* **Assigned task**
Return all the data below as it stands, minus the pictures.

___

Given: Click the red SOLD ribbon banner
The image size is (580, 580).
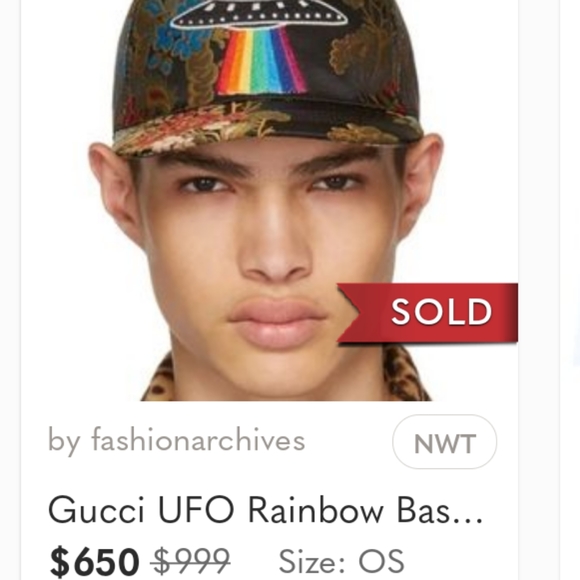Looking at the screenshot, I should [428, 313].
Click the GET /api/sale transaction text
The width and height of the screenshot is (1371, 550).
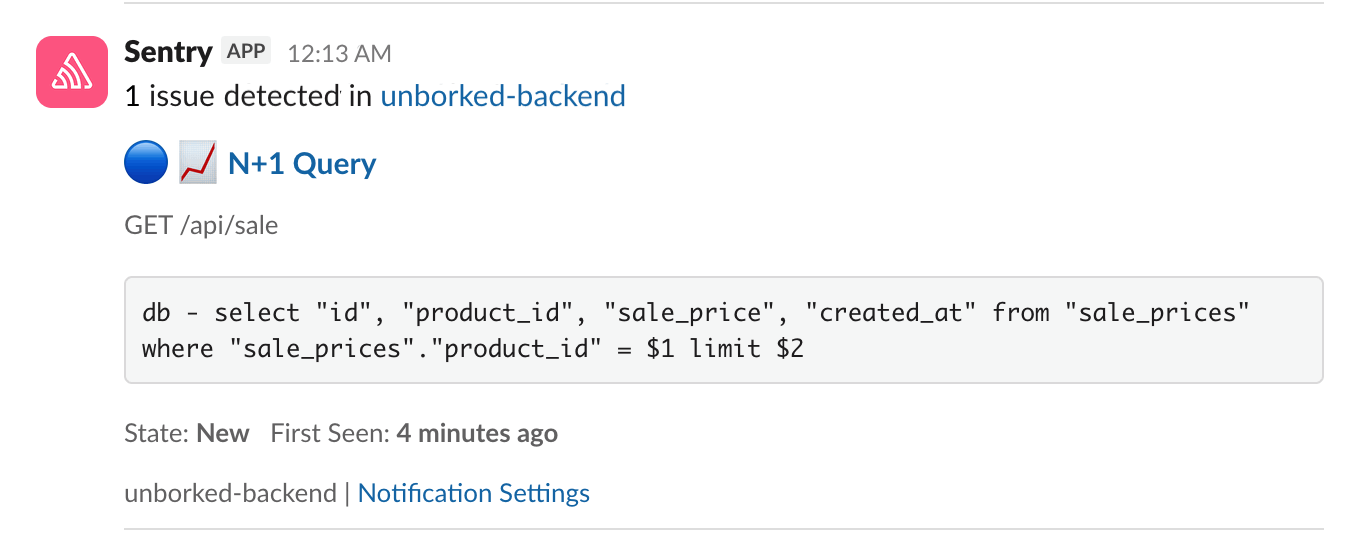point(201,226)
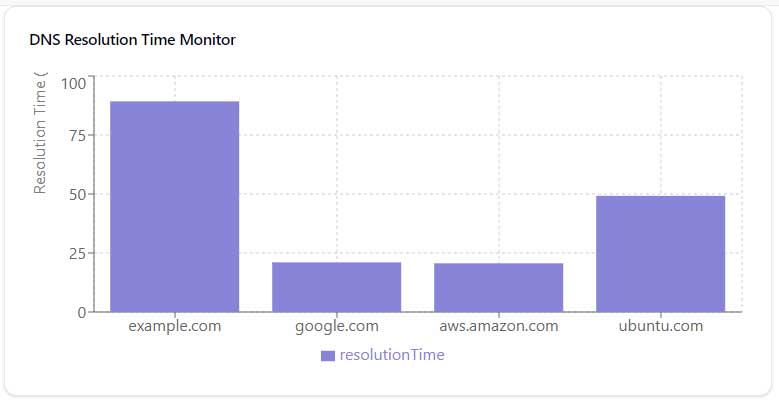Click the 0 tick on y-axis
The image size is (779, 403).
82,312
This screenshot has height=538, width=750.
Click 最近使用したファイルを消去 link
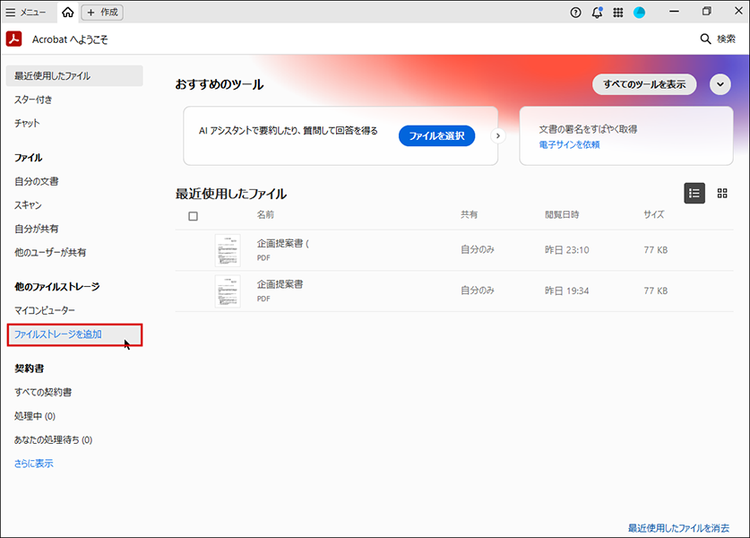[x=678, y=527]
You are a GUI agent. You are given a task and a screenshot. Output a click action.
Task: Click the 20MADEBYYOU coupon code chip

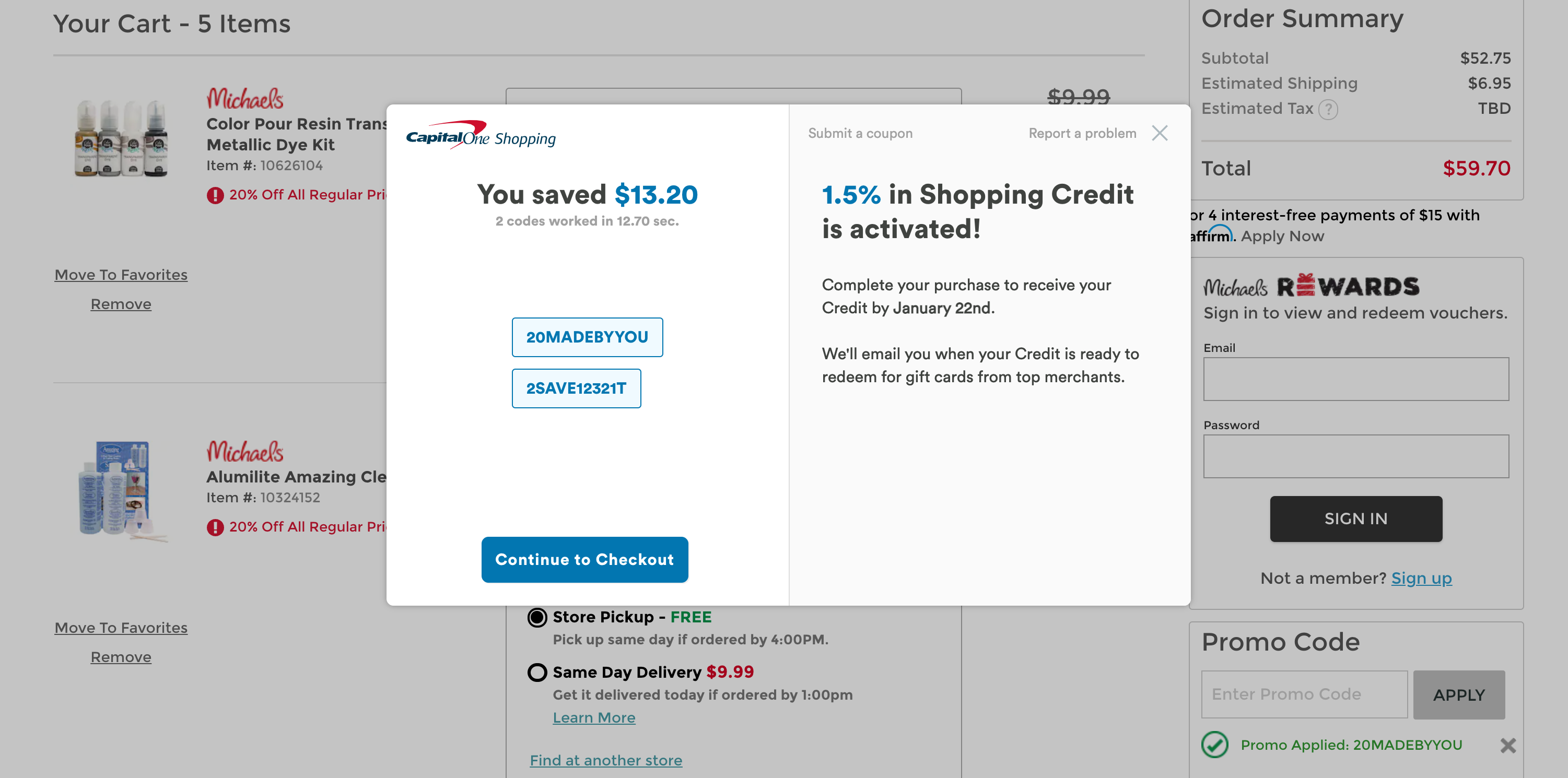click(x=587, y=337)
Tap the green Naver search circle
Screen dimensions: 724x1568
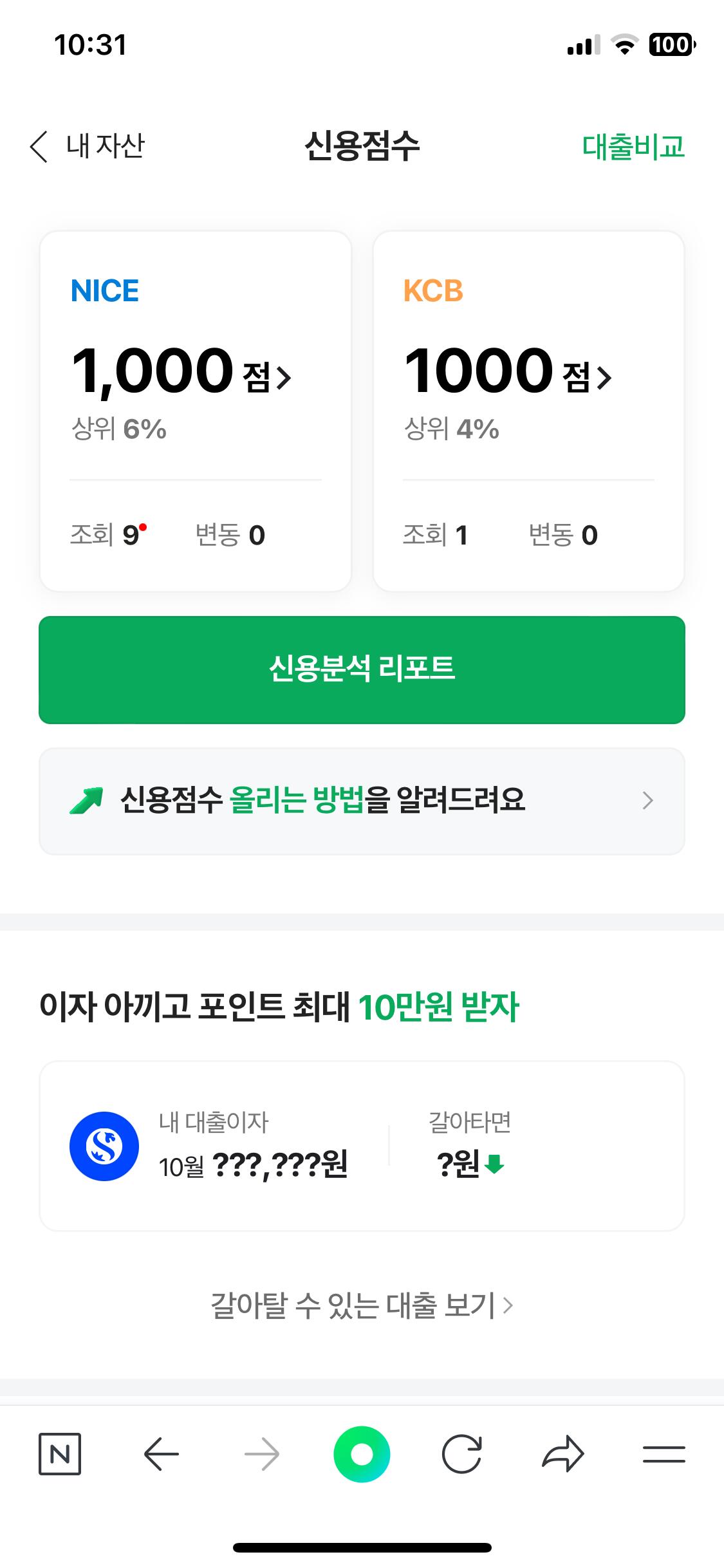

___

* **Task output**
Given: Click the red SOLD ribbon banner
The image size is (580, 580).
Looking at the screenshot, I should [428, 313].
Click the GET /api/sale transaction text
The width and height of the screenshot is (1371, 550).
point(201,226)
Click the 0 tick on y-axis
The image size is (779, 403).
82,312
This screenshot has height=538, width=750.
Click 最近使用したファイルを消去 link
[x=678, y=527]
You are a GUI agent. You are given a task and a screenshot. Output a click action.
Task: Click the 20MADEBYYOU coupon code chip

click(x=587, y=337)
Tap the green Naver search circle
Screen dimensions: 724x1568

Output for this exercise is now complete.